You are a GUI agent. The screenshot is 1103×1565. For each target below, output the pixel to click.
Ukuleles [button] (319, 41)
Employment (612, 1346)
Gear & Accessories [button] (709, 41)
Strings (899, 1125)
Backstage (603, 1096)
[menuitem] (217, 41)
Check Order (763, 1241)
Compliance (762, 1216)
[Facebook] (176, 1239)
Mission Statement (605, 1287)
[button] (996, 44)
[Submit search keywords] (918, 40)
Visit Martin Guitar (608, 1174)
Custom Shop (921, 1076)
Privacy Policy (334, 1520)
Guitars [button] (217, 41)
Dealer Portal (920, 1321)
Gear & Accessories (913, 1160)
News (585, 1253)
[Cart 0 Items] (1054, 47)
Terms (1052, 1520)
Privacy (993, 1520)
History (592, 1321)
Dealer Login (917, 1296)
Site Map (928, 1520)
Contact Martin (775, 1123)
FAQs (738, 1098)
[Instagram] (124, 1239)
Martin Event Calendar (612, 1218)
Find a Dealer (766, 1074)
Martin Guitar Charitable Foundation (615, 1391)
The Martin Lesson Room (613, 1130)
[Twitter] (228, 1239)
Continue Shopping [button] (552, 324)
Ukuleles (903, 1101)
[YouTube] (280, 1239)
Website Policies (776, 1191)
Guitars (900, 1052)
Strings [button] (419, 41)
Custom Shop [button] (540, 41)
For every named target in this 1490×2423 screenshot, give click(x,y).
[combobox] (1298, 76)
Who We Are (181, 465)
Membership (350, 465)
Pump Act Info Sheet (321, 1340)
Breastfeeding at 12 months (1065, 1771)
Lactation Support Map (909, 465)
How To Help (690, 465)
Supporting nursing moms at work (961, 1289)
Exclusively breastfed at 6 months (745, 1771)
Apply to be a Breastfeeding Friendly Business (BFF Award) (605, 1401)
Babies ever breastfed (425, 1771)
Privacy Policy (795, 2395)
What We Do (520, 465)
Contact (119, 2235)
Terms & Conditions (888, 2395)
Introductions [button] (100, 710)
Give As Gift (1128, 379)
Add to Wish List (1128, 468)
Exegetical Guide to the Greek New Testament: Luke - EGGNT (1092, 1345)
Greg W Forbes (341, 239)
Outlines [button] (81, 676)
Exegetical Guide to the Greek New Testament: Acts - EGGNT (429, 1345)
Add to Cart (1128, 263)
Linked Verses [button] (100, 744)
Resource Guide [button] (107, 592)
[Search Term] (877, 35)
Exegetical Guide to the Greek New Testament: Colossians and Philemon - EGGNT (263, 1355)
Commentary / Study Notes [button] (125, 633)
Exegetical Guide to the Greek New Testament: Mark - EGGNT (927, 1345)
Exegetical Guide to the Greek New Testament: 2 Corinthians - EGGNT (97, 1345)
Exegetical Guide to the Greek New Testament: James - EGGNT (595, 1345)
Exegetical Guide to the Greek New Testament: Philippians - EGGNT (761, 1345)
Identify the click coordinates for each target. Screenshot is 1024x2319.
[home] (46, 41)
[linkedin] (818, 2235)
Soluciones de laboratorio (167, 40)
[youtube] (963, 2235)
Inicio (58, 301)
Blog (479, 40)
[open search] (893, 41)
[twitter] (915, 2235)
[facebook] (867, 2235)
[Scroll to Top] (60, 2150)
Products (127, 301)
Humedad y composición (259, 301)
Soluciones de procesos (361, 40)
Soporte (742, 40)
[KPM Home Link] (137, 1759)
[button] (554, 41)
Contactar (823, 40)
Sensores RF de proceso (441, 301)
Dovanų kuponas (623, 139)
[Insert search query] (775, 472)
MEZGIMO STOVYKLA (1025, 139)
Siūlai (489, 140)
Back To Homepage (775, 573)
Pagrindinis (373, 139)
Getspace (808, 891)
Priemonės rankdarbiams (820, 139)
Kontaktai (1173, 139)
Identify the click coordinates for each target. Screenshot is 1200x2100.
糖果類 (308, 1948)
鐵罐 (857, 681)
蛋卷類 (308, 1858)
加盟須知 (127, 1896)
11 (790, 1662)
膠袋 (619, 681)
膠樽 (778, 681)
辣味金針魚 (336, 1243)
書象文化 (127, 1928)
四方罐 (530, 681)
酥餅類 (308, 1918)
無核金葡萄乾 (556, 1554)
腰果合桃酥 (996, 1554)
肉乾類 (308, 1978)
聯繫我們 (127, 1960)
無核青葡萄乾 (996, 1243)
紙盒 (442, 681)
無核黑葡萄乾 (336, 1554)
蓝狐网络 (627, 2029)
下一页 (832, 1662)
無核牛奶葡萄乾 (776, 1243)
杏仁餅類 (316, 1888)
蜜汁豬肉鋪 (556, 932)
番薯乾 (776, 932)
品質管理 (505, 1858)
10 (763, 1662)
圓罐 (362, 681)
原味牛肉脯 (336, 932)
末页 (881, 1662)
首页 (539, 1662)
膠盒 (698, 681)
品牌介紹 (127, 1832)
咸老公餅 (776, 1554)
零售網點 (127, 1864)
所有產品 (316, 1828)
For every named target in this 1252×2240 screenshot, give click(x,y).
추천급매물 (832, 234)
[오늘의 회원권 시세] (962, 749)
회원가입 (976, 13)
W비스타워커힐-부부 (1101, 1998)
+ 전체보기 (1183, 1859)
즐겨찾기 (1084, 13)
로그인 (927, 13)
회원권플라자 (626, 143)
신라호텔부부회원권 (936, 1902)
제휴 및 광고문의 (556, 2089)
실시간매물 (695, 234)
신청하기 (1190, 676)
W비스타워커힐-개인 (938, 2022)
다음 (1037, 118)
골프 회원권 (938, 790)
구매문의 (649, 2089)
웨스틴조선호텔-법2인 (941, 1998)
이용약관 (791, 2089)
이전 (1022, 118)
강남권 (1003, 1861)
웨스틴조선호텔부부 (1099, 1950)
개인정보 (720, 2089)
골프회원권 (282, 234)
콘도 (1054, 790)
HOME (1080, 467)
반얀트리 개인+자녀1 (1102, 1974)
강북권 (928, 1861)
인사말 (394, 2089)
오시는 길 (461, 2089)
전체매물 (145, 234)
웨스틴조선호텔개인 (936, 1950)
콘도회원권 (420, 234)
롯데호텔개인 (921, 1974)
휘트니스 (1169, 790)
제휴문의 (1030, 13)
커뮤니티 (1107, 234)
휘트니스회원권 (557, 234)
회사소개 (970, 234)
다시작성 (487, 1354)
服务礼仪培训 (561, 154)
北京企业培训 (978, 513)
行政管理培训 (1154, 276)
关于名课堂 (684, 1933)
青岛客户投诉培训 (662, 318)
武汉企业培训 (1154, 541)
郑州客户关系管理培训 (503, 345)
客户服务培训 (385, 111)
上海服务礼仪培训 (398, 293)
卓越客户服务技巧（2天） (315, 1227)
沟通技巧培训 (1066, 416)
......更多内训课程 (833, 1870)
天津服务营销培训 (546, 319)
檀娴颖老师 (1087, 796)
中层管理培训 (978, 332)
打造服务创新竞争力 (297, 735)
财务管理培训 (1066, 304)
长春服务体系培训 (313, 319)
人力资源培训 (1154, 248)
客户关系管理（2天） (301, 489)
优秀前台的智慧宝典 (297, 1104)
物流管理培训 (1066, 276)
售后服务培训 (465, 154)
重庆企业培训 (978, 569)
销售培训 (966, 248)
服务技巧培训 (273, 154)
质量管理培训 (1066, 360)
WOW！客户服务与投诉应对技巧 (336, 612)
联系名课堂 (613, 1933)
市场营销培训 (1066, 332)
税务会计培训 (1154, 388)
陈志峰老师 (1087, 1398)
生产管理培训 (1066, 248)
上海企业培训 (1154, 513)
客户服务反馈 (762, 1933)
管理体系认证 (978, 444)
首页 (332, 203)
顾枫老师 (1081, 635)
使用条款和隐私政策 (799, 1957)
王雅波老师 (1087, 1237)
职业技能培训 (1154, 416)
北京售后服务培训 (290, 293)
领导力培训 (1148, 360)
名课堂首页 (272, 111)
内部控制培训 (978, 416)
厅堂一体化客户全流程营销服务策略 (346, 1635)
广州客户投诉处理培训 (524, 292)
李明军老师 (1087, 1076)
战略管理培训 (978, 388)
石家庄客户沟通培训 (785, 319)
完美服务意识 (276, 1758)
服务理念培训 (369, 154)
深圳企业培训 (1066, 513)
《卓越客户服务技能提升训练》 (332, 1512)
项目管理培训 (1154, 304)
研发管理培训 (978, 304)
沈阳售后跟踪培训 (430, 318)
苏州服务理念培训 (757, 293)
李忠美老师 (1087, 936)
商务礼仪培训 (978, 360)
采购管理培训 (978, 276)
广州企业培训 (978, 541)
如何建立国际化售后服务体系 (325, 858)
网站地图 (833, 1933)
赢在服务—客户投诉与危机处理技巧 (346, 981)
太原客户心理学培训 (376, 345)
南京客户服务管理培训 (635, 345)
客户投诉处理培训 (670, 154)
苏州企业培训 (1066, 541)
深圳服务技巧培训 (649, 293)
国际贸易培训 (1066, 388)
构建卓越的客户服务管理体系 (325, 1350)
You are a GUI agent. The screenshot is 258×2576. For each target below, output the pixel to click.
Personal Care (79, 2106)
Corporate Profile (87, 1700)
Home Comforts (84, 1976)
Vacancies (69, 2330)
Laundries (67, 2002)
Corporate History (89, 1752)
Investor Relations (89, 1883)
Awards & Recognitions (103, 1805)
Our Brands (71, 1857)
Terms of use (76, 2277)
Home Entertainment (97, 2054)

++++++

◆ **Work to complete**:
Reproduce the lines of the data verbatim from the line with "鐵罐 (857, 681)" up to and including the line with "品牌介紹 (127, 1832)".

◆ **Output of the exercise**:
鐵罐 (857, 681)
蛋卷類 (308, 1858)
加盟須知 (127, 1896)
11 (790, 1662)
膠袋 (619, 681)
膠樽 (778, 681)
辣味金針魚 (336, 1243)
書象文化 (127, 1928)
四方罐 (530, 681)
酥餅類 (308, 1918)
無核金葡萄乾 (556, 1554)
腰果合桃酥 (996, 1554)
肉乾類 (308, 1978)
聯繫我們 (127, 1960)
無核青葡萄乾 (996, 1243)
紙盒 (442, 681)
無核黑葡萄乾 (336, 1554)
蓝狐网络 (627, 2029)
下一页 (832, 1662)
無核牛奶葡萄乾 (776, 1243)
杏仁餅類 (316, 1888)
蜜汁豬肉鋪 (556, 932)
番薯乾 (776, 932)
品質管理 (505, 1858)
10 (763, 1662)
圓罐 (362, 681)
原味牛肉脯 (336, 932)
末页 (881, 1662)
首页 (539, 1662)
膠盒 (698, 681)
品牌介紹 (127, 1832)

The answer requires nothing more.